Hook up headset, antenna and a PTT switch directly to the SL30.

Try a simple homemade hangar antenna.

Power directly from a good battery.

Point is basically to eliminate or isolate the trouble causing item.

Finn
 
Finn,
Thanks for the suggestions. I have tried most of those already.
Hooked up a handheld to the ship's antenna system, and it receives loud and clear.

I have three headset jacks, per PSE's instructions, that allows the com to work without an intercom. Also, the intercom itself allows the navcom to work anyway if the intercom is off or non-functioning. I still have the problem no matter which set of jacks or headset I use, or whether intercom is on or off. Or which frequency I dial in.

I have a brand new Commant 122 mounted underneath the plane so maybe that's contributing to the problem. I don't know how to test the integrity of an antenna.

Like you suggest, I am rigging up a totally separate antenna system to see if that isolates the problem. I think I can remove the nav antenna side and operate the radio without harming it.

Danny,
I appreciate the response but my patience is wearing thin. I had all the "metal" jerked out of my mouth when I came back from overseas. I was tasting mercury or "metal" every day and it was an attempt to alleviate the weird constellation of symptoms that a lot GIs had back then.

I have been jinking with this issue for almost two months. The first avionics shop I took the radio to, let it sit on the bench for a month without even bothering to see if it worked or not. I finally shipped it out to a place in Midland that does excellent work.

Finally, even though the world is getting smaller, this is still west Texas. Its not uncommon for good ol' boys in the air to talk to other good ol' boys on the ground and relive their last fishing trip using the unicom frequency. Or having some yahoo put his mic up to an AM radio and rebroadcast his favorite brand of mariachi for everybody to enjoy.

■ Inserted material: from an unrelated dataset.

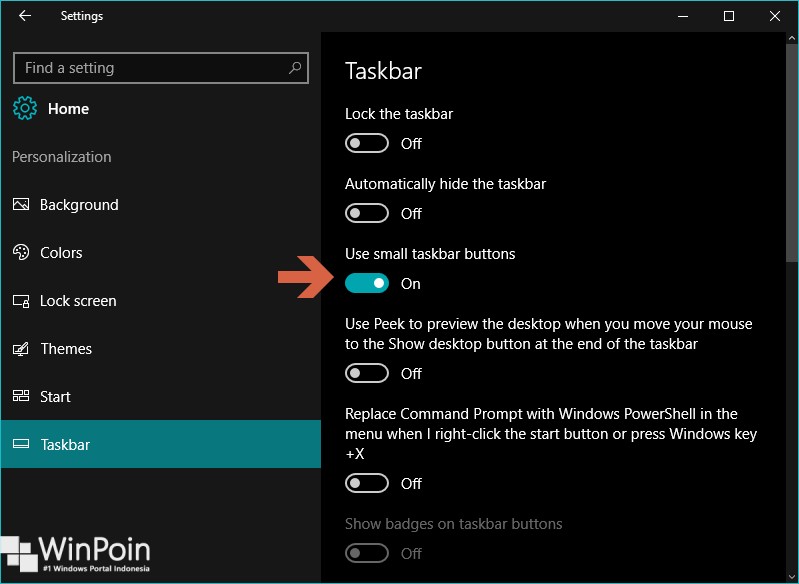This screenshot has height=584, width=799.
Task: Click the Start tiles icon
Action: (x=21, y=396)
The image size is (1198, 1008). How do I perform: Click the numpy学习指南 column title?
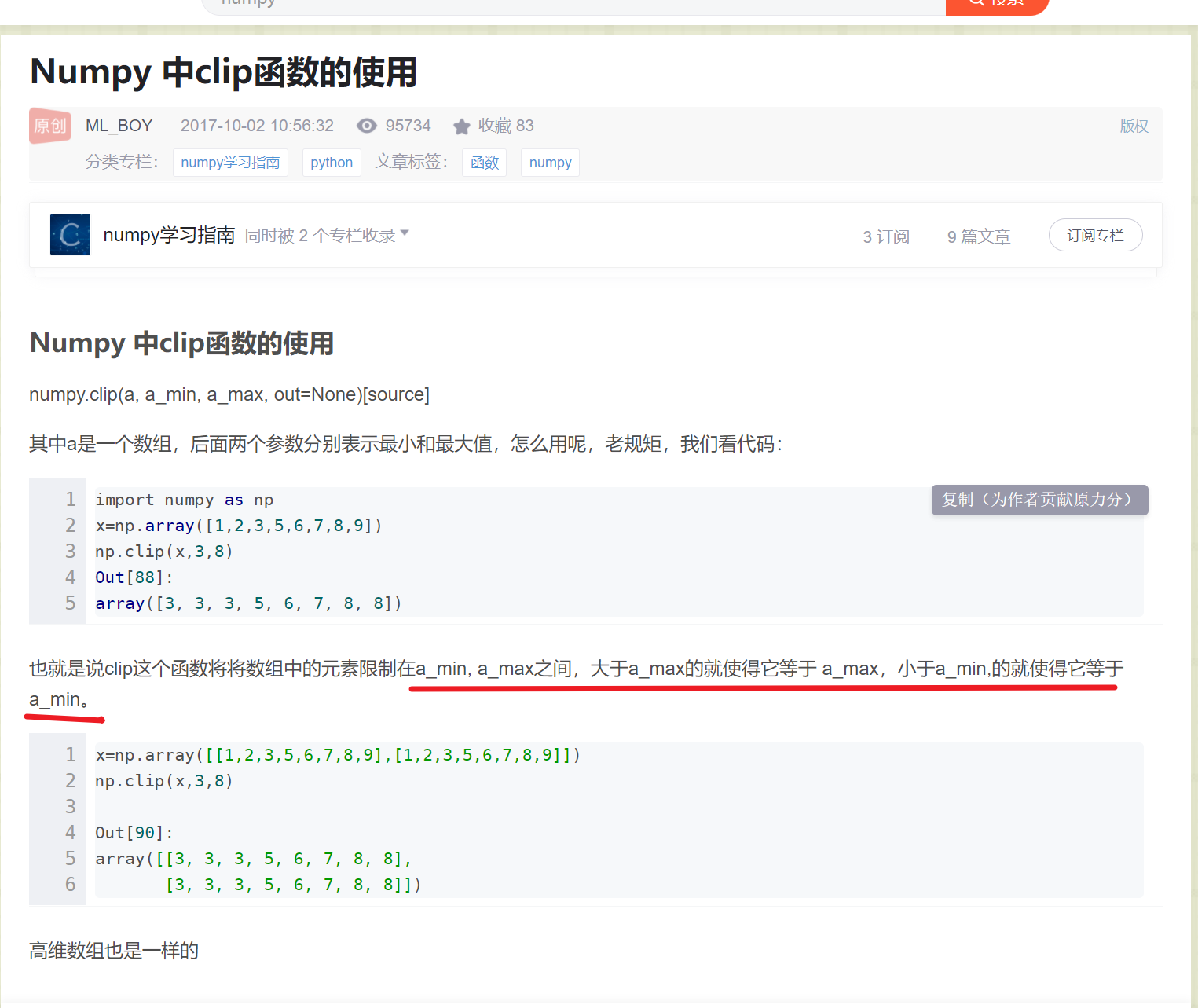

I am not an electronics whiz but to my thinking a tuner that's working properly would "tune out" neighboring frequencies and the like. Either that or I goofed the install in some way to create an unwanted antenna.

Dave A.
 
Been decades since I learned about transceivers, but I'm having a hard time imagining what could go wrong in a receiver that would cause it to pick up unwanted stations as well as the frequency you want.

Would be interesting to also have a handheld and see if you get the same odd signals when on same frequency. Someone messing with you and re-transmitting on the frequency you're monitoring?

Finn
 
Try a different headset, some noise canceling headphones can pick up stray signals when the wiring is not so good...
 
I’m guessing you have just 1 com? I am also assuming you are testing it away from metal hangars? I don’t know how long your a/c has been flying, but years ago there was a certain model of ELT that I can’t remember the name, that would cause the same issue you are describing. The test was to disconnect the ELT antenna and see if it went away. It’s a long shot...

Jay
 
Doesn't quite fit the symptoms, but the cheap LED ceiling lights in my hangar produce significant radio noise, breaking the squelch.

Someone already mentioned USB chargers. Think back; any kind of new electronics introduced in your environment (airplane, hanger, nearby...) since the SL30 went TU?

Most new battery chargers are now also switch-mode power supplies (likely to emit noise).

Perhaps a bit farfetched, but could imagine that such noise sources could mix with AM station signals and be rectified (demodulated) in headsets and become audible.

Finn
 
Have you called the shop that did the work?
Hopefully you are aware of what’s going on here. Some years back Garmin ‘forced’ faa licensed shops to send the sl30 back to them, where it would be fixed for one price fits all (e.g., anything from a fuse to a complete burn out, same price). The price is not cheap. If that’s what happened, send it back. It should work. More likely, you used a non-faa repair shop, which does not have the latest manuals, because Garmin won’t sell them. Since the radio worked okay in the past, now doesn’t in the same airplane, most likely there is an issue inside the sl30.
One thought: you’re not parked close to a high power TV or AM or FM or radar station, are you? That can do strange things. But since it worked before, my bet is something inside the box.